Garbage patches form in the world’s oceans when debris starts collecting in one area. It’s a phenomenon that we’ve known about for some time, but are only just starting to understand it. Researchers at the University of Miami Rosentiel School have developed a computer model which can help to explain how debris gets pulled into these gyres that form the garbage patches. The model uses currents and wind to determine where debris will end up, and is supported by data collected from the NOAA Global Drifter Program.
The model found that wind alone is not enough to account for how quickly garbage ends up in patches, far from where it enters the ocean. The model indicates that the size and weight of the debris has to be taken into consideration, too. With this new information in mind, the door is open to future research to learn more about the garbage patches – though prevention of their formation or expansion is an issue that research alone won’t solve. Lessening the amount of garbage we produce and dispose of will be up to governments and citizens. But perhaps this research will lead us to some possible solutions for existing patches.
Like much research, however, the real value of this may be in more expanded applications.

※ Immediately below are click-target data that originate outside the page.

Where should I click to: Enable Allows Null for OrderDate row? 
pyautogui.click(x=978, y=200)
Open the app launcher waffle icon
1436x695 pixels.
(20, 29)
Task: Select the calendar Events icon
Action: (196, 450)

For example, the researchers behind the model think that it “could be used to track shipwrecks, airplane debris, sea ice and pollution” as well. If this is the case, it would allow us to figure out where other things are going to end up in the ocean and track them down when necessary.
Further, understanding how sea ice melts or where it flows could go a long way toward developing a better understanding on how to preserve that sea ice as ice. Greater understanding of how wind and currents interact with floating objects could tell us a lot about the ocean, opening up more doors for fascinating research.